◆ Task ◆
Could you copy out all of the material below, line for line, without changing a single character?

◆ Exercise input ◆
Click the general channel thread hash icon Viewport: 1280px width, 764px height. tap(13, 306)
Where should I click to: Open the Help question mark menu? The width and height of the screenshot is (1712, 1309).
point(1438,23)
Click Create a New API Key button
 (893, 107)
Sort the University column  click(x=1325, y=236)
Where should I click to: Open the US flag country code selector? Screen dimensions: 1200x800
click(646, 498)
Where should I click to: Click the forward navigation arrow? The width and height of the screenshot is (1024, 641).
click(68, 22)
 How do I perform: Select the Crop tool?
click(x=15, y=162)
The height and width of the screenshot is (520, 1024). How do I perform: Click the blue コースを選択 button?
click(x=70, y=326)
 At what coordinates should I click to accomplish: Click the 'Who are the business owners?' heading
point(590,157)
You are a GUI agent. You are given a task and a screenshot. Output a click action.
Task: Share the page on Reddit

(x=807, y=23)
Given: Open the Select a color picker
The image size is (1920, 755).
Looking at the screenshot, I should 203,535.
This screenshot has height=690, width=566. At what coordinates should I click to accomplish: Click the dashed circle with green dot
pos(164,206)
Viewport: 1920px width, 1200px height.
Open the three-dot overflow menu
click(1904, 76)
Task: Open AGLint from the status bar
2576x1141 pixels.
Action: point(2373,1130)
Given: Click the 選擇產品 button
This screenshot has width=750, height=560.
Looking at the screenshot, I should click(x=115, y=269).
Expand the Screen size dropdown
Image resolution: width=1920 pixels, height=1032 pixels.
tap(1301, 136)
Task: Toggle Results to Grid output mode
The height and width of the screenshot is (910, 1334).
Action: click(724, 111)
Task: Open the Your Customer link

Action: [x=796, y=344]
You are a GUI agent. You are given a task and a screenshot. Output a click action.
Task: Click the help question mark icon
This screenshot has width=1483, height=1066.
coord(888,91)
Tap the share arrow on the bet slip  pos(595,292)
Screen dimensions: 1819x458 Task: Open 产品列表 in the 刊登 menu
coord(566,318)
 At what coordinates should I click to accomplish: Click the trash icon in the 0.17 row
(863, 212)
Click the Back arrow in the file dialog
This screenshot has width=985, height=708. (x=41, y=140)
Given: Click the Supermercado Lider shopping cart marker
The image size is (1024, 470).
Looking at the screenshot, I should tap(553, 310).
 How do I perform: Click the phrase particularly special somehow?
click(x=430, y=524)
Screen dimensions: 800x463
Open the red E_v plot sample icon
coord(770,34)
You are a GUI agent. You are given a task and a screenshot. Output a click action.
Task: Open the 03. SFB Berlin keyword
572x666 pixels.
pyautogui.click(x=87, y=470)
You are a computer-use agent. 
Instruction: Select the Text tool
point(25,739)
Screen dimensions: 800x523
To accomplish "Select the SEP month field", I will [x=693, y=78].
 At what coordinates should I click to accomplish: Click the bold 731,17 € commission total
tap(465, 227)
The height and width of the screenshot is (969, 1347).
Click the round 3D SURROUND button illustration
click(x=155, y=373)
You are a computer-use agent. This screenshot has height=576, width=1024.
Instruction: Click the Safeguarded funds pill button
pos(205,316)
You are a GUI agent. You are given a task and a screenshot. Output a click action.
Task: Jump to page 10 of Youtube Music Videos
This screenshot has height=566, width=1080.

◆ Solution for this problem ◆
Click the general channel thread hash icon Viewport: 1280px width, 764px height. tap(13, 306)
Where should I click to: Open the Help question mark menu? The width and height of the screenshot is (1712, 1309).
point(1438,23)
Click Create a New API Key button
 (893, 107)
Sort the University column  click(x=1325, y=236)
Where should I click to: Open the US flag country code selector? Screen dimensions: 1200x800
click(646, 498)
Where should I click to: Click the forward navigation arrow? The width and height of the screenshot is (1024, 641).
click(68, 22)
 How do I perform: Select the Crop tool?
click(x=15, y=162)
The height and width of the screenshot is (520, 1024). How do I perform: Click the blue コースを選択 button?
click(x=70, y=326)
 At what coordinates should I click to accomplish: Click the 'Who are the business owners?' heading
point(590,157)
You are a GUI agent. You are given a task and a screenshot. Output a click action.
Task: Share the page on Reddit

(x=807, y=23)
Given: Open the Select a color picker
The image size is (1920, 755).
Looking at the screenshot, I should 203,535.
This screenshot has height=690, width=566. At what coordinates should I click to accomplish: Click the dashed circle with green dot
pos(164,206)
Viewport: 1920px width, 1200px height.
Open the three-dot overflow menu
click(1904, 76)
Task: Open AGLint from the status bar
2576x1141 pixels.
Action: point(2373,1130)
Given: Click the 選擇產品 button
This screenshot has width=750, height=560.
Looking at the screenshot, I should click(x=115, y=269).
Expand the Screen size dropdown
Image resolution: width=1920 pixels, height=1032 pixels.
tap(1301, 136)
Task: Toggle Results to Grid output mode
The height and width of the screenshot is (910, 1334).
Action: click(724, 111)
Task: Open the Your Customer link

Action: [x=796, y=344]
You are a GUI agent. You are given a task and a screenshot. Output a click action.
Task: Click the help question mark icon
This screenshot has width=1483, height=1066.
coord(888,91)
Tap the share arrow on the bet slip  pos(595,292)
Screen dimensions: 1819x458 Task: Open 产品列表 in the 刊登 menu
coord(566,318)
 At what coordinates should I click to accomplish: Click the trash icon in the 0.17 row
(863, 212)
Click the Back arrow in the file dialog
This screenshot has width=985, height=708. (x=41, y=140)
Given: Click the Supermercado Lider shopping cart marker
The image size is (1024, 470).
Looking at the screenshot, I should tap(553, 310).
 How do I perform: Click the phrase particularly special somehow?
click(x=430, y=524)
Screen dimensions: 800x463
Open the red E_v plot sample icon
coord(770,34)
You are a GUI agent. You are given a task and a screenshot. Output a click action.
Task: Open the 03. SFB Berlin keyword
572x666 pixels.
pyautogui.click(x=87, y=470)
You are a computer-use agent. 
Instruction: Select the Text tool
point(25,739)
Screen dimensions: 800x523
To accomplish "Select the SEP month field", I will [x=693, y=78].
 At what coordinates should I click to accomplish: Click the bold 731,17 € commission total
tap(465, 227)
The height and width of the screenshot is (969, 1347).
Click the round 3D SURROUND button illustration
click(x=155, y=373)
You are a computer-use agent. This screenshot has height=576, width=1024.
Instruction: Click the Safeguarded funds pill button
pos(205,316)
You are a GUI agent. You are given a task and a screenshot. Output a click action.
Task: Jump to page 10 of Youtube Music Videos
This screenshot has height=566, width=1080.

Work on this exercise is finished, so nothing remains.